Have you ever been led by God to a really dry place? Has God’s leading to this place been through means that even in the midst of your thirst you can’t question? Your response to God’s direction was obedience to what you thought was His clear guidance and now you find yourself precariously camped out in the desert; you are thirsty and can’t find any water.
Your response may be like mine. I usually complain a lot. I gripe about everything around me, especially the people in authority over me. It’s always their fault. To the Lord I cry “foul,” this isn’t what obedience is supposed to produce. Of course all my grousing is done in very “spiritual” language and in public I almost never admit how dry and thirsty I am. But way down deep I am convinced a loving God couldn’t really want me to be out in the desert and so thirsty.
It is difficult to make a directional mistake when one follows a “pillar of fire” at night or a supernatural cloud stretching out in front of you in the daytime. Those directional signs can’t be missed. There was not the slightest doubt that the “whole congregation” in Exodus 17 was at Rephidim because that is where God, their liberator, protector and provider had led them. There was also no question that there was no water to drink.
The people of Israel responded just like I do. They complained to Moses and blamed him for their problem and wanted to go back to the good old days that existed only in their imaginations. As I read the story, a nagging question came to my mind. What would have been the proper response of God’s people after He led them to this place where there was no water? The fact was that they, their kids, and their animals were all real thirsty. What should be my proper response to my dry desert experience?
I found it interesting that when Moses cries out in desperation to the Lord God, (the fear of people throwing a lot of rocks at you will lend an urgency to one’s prayers) the Almighty doesn’t condemn the people for being desperate for water or chide Moses for his panic. God doesn’t seem the least bit surprised by the situation or the people’s response to it. The fact was that the whole desert experience seemed sovereignly engineered to build trust in God, His direction, provision and leadership.
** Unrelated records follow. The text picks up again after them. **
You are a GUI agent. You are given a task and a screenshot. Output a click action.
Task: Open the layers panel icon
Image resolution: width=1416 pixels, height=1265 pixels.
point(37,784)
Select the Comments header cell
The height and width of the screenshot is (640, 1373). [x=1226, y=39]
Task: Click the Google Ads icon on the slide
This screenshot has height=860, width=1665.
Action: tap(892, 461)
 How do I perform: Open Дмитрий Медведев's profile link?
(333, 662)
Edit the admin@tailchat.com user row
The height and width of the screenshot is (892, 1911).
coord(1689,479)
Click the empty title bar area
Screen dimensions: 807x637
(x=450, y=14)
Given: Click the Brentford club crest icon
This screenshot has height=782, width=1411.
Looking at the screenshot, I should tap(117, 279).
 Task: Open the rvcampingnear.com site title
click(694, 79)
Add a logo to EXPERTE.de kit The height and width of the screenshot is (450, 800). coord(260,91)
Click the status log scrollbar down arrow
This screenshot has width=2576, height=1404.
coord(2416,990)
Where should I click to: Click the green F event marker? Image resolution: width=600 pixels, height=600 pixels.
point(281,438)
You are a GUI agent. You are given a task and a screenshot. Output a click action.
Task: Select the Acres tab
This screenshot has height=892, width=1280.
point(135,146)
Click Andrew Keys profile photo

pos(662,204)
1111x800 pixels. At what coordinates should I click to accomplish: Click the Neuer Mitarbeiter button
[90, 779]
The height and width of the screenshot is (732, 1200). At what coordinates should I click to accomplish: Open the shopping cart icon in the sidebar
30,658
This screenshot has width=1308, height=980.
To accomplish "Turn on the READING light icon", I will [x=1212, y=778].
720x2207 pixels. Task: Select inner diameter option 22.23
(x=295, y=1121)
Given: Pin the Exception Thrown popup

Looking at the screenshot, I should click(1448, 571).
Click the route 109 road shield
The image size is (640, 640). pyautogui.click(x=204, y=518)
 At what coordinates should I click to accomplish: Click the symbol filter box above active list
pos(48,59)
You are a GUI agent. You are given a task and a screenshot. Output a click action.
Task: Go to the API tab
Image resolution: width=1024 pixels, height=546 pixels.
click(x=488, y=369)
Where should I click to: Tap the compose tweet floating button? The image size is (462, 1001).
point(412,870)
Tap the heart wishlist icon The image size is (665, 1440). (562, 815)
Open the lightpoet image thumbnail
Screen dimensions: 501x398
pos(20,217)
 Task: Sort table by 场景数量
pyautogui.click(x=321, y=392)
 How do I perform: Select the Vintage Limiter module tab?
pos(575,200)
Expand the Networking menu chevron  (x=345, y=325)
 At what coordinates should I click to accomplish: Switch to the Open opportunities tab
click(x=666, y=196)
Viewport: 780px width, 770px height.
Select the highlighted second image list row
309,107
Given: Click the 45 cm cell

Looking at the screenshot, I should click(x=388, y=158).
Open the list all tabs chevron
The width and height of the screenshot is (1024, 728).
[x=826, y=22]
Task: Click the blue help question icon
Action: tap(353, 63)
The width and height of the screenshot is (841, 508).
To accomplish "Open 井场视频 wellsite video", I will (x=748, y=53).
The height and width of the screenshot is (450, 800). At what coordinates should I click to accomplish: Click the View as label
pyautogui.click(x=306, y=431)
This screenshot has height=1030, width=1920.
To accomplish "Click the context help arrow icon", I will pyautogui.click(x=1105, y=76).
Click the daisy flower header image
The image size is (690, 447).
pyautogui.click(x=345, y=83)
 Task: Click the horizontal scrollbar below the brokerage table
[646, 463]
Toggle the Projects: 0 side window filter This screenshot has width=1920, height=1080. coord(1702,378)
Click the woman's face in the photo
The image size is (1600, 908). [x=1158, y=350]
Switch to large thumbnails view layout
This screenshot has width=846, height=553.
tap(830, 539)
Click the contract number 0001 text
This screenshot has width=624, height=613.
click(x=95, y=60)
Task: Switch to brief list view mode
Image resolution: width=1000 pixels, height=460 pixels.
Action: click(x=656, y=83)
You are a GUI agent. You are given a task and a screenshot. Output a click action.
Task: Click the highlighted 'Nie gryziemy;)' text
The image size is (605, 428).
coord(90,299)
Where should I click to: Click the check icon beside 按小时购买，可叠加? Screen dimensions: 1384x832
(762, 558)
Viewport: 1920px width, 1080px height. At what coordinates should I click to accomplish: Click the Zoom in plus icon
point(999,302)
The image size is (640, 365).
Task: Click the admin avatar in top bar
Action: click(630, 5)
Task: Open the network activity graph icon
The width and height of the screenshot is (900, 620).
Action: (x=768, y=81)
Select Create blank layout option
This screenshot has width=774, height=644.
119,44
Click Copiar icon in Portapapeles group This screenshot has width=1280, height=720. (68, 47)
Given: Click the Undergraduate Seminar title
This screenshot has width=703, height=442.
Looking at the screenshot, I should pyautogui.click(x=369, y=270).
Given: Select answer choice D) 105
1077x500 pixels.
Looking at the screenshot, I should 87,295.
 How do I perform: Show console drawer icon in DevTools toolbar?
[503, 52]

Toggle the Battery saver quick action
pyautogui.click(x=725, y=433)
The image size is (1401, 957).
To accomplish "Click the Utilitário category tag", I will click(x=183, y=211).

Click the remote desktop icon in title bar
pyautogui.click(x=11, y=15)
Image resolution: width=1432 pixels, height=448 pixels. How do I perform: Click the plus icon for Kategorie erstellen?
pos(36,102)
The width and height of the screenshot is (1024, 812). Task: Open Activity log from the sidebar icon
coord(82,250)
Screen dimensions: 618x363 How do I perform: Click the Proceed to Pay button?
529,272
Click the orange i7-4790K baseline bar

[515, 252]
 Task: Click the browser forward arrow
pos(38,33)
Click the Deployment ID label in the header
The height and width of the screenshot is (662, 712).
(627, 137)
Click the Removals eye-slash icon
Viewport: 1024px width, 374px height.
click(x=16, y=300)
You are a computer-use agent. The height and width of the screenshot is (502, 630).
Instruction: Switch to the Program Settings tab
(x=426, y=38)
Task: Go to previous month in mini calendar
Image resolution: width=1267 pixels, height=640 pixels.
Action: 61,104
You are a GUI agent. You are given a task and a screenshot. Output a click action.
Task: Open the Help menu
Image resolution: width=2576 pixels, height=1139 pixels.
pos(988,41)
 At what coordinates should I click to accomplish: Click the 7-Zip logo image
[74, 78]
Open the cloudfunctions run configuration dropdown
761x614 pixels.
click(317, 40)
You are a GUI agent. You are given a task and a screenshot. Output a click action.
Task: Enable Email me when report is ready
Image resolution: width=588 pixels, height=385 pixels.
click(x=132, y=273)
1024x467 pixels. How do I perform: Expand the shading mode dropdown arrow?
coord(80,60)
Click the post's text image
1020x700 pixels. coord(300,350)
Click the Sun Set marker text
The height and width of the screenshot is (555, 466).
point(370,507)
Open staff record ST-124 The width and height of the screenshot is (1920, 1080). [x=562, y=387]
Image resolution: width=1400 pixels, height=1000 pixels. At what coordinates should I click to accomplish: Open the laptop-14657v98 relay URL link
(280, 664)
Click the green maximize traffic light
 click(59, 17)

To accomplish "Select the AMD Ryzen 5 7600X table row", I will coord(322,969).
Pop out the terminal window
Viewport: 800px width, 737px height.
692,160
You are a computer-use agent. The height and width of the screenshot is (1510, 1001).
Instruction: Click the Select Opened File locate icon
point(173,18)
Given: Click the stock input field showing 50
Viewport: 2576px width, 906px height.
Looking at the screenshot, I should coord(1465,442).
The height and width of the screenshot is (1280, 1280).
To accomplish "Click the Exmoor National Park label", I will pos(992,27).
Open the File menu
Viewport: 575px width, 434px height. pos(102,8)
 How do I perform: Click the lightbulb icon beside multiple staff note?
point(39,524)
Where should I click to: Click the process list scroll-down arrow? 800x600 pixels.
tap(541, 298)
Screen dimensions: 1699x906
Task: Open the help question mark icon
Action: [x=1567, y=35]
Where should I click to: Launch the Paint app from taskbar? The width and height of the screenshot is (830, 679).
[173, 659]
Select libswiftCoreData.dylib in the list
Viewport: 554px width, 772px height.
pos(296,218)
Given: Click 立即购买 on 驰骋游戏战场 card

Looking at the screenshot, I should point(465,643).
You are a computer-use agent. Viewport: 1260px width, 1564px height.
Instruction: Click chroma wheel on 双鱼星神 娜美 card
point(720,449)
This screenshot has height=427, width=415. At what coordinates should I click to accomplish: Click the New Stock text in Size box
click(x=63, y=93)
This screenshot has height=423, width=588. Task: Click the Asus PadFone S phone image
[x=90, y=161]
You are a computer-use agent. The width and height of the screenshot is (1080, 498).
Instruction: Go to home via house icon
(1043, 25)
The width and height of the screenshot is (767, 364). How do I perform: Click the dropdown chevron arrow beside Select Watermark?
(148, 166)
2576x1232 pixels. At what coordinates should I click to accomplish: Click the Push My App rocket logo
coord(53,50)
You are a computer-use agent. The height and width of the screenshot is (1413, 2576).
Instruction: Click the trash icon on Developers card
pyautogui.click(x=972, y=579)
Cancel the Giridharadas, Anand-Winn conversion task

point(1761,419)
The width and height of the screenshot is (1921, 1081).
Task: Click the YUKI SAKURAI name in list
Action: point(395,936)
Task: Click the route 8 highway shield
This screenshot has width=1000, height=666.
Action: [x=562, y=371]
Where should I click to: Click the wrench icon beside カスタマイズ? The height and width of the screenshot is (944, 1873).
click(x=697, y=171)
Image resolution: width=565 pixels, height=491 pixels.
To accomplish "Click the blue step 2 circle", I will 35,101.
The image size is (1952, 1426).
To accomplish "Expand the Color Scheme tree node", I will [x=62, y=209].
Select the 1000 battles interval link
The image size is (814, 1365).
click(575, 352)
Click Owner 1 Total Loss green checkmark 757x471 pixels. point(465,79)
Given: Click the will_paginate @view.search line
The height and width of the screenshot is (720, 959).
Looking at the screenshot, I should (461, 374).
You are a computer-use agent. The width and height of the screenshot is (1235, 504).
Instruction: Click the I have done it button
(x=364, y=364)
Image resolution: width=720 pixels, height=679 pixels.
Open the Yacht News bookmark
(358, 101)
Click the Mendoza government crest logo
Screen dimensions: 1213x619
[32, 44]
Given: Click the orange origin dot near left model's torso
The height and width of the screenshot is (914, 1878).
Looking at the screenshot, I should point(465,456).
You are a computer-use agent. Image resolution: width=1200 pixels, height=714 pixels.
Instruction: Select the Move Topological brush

The Bible doesn’t say what the proper response of Israel should have been. However, there are some strong hints. The children of Israel had just been delivered from Egypt and seen its great imperial army destroyed by their God. The people had marched through the Red Sea on dry land because of His intervention. Six days each and every week, morning and evening, even in this dry place, God provided them with nourishing food. They might have remembered some of these things and thanked God for His deliverance, faithfulness and supply. The old hymn says “Count your blessings, name them one by one. Count your blessings, see what God has done.” A grateful heart that remembers and recounts God’s blessings is a powerful behavior to master, especially in the dry places.
Another more positive response to the dry and desolate spot could have been to realize that it was no mistake by their leader, Moses, that brought them to this place with no water. Rather,it was the Almighty who directed them to Rephidim. They could have asked Him why they were there and what they were supposed to learn.
They could have at least trusted God in spite of a little thirst. They could have … They could have responded in a bunch of more positive ways, but just like me Israel went to griping and the blame game. Could’uv, should’uv is an endless game we all play when we don’t, won’t or can’t.
At Rephidim God has His people right where He wants them. God leads all of us into a dry desert for mainly one reason. God our deliverer and sustainer wants us to look to Him alone for our supply and sustenance. My dad used to say, “Everyone wants to see miracles, but no one wants to live where miracles have to take place.” At times God puts all of us in that desert place we would never choose, a place where it’s dry and we are thirsty and only a miracle of divine intervention will sustain us.
Moses’ assessment of his congregation was right. They were testing God by doubting the presence of the Almighty with them. Moses also thought that they were stretching God’s patience too far. Psalm 95:8 says we are not to be like the chosen people who “hardened their hearts and tested God” at this very place. We harden our hearts when we kick, complain and groan instead of remembering all the wondrous things He has done, when we fail to look to Him for the miraculous supply of our need for water. However, God remains patient and longsuffering with His people now as then.
Blaming a director, board chair, pastor, boss or colleagues for your thirst may seem satisfying, it may avoid the issue for a quick moment. But only God can give us water in the dry and dusty place into which He leads us. Israel never seemed to learn this well. With the Holy Spirit’s help, I want to internalize this lesson. When God is the One who brought me into the desert, why look anywhere else for water?